Start of SUPPLIED DATA

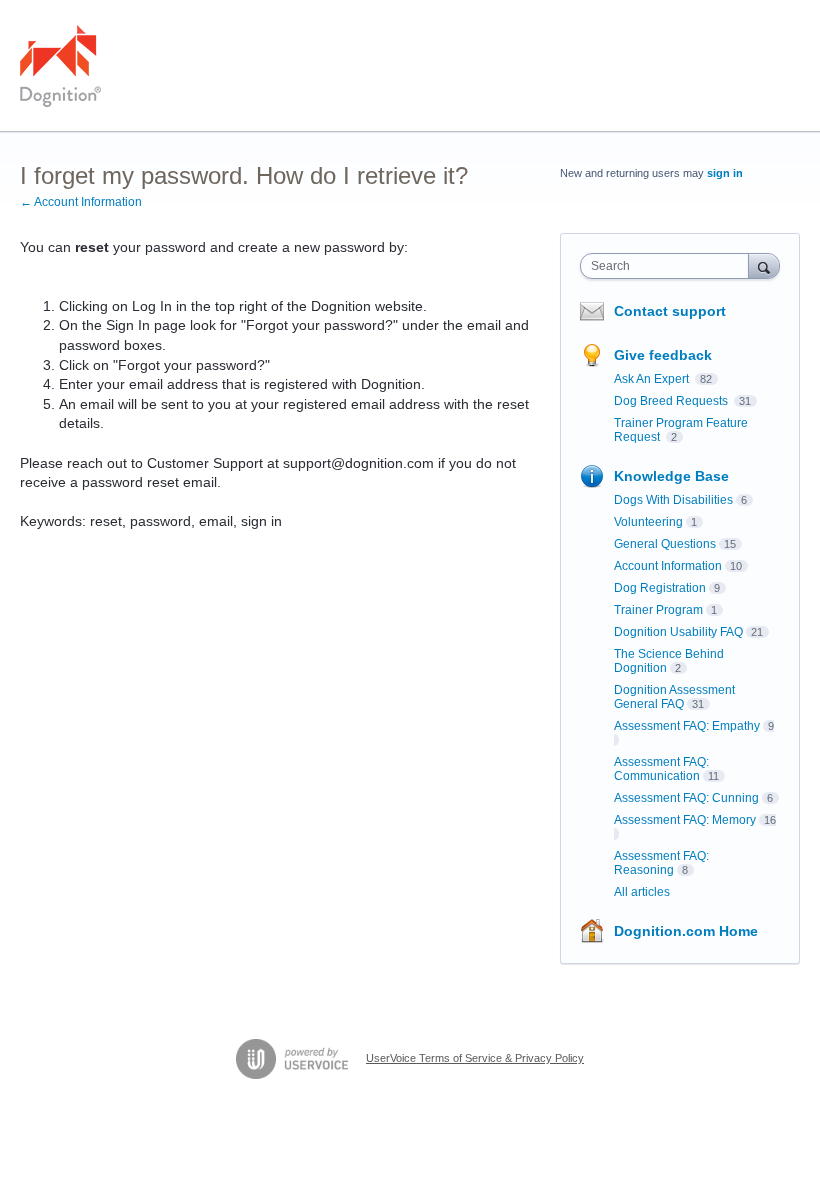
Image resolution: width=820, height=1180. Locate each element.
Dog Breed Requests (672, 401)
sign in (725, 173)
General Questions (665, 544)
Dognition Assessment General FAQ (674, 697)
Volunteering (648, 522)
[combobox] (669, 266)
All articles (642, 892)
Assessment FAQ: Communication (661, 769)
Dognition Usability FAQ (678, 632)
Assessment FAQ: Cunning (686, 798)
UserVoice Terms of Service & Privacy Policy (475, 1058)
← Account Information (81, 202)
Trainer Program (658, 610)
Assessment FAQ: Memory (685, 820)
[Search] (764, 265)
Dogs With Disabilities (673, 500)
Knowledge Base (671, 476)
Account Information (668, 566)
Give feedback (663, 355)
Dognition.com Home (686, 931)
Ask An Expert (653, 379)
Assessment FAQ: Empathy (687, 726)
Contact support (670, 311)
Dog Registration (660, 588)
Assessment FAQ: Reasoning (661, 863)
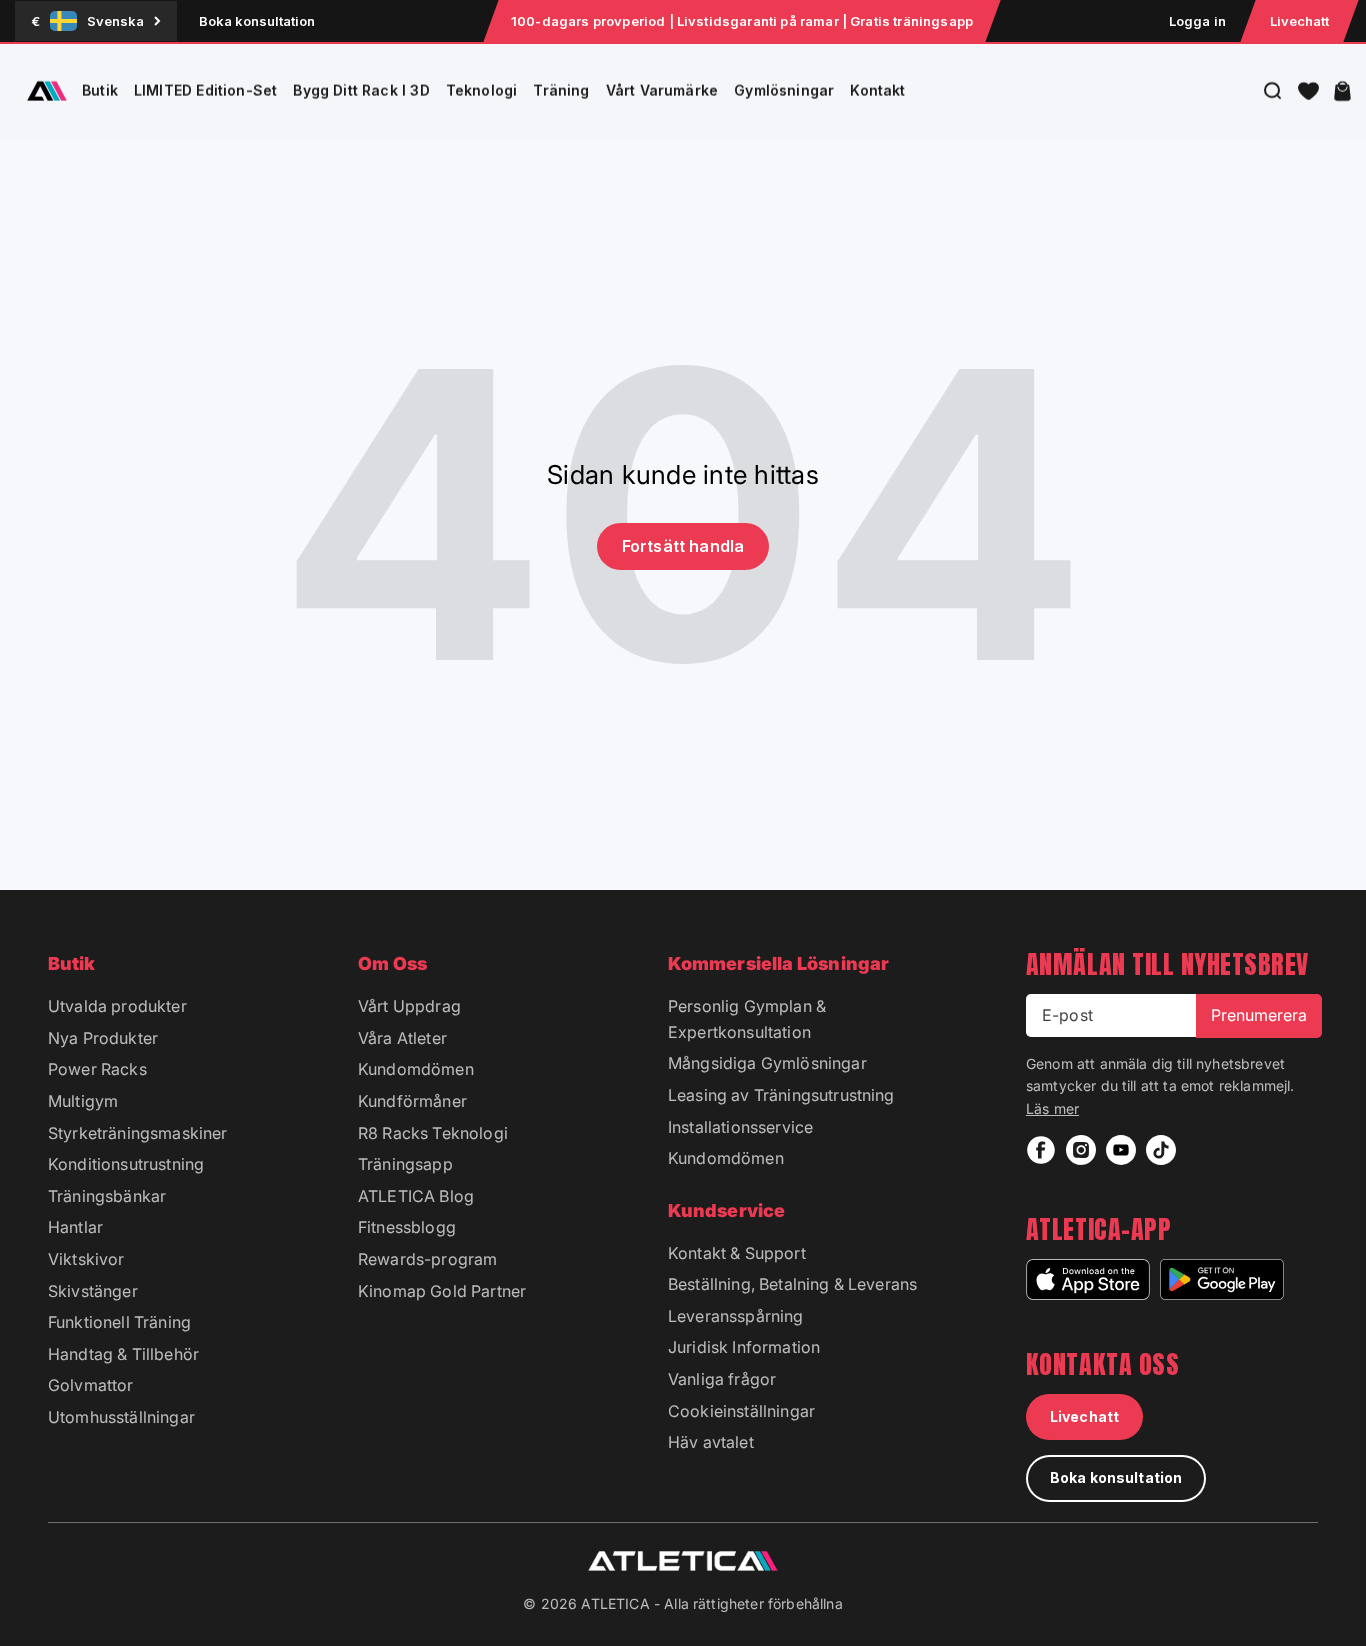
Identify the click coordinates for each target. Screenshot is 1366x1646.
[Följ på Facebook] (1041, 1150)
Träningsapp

End of SUPPLIED DATA

:: ASSIGNMENT ::
All of the entries above are to be written out exactly, with no pictures.

:: WRITTEN ANSWER ::
Image resolution: width=820, height=1180. Locate each element.
Dog Breed Requests (672, 401)
sign in (725, 173)
General Questions (665, 544)
Dognition Assessment General FAQ (674, 697)
Volunteering (648, 522)
[combobox] (669, 266)
All articles (642, 892)
Assessment FAQ: Communication (661, 769)
Dognition Usability FAQ (678, 632)
Assessment FAQ: Cunning (686, 798)
UserVoice Terms of Service & Privacy Policy (475, 1058)
← Account Information (81, 202)
Trainer Program (658, 610)
Assessment FAQ: Memory (685, 820)
[Search] (764, 265)
Dogs With Disabilities (673, 500)
Knowledge Base (671, 476)
Account Information (668, 566)
Give feedback (663, 355)
Dognition.com Home (686, 931)
Ask An Expert (653, 379)
Assessment FAQ: Empathy (687, 726)
Contact support (670, 311)
Dog Registration (660, 588)
Assessment FAQ: Reasoning (661, 863)
Identify the click coordinates for each target. Screenshot is 1366x1646.
[Följ på Facebook] (1041, 1150)
Träningsapp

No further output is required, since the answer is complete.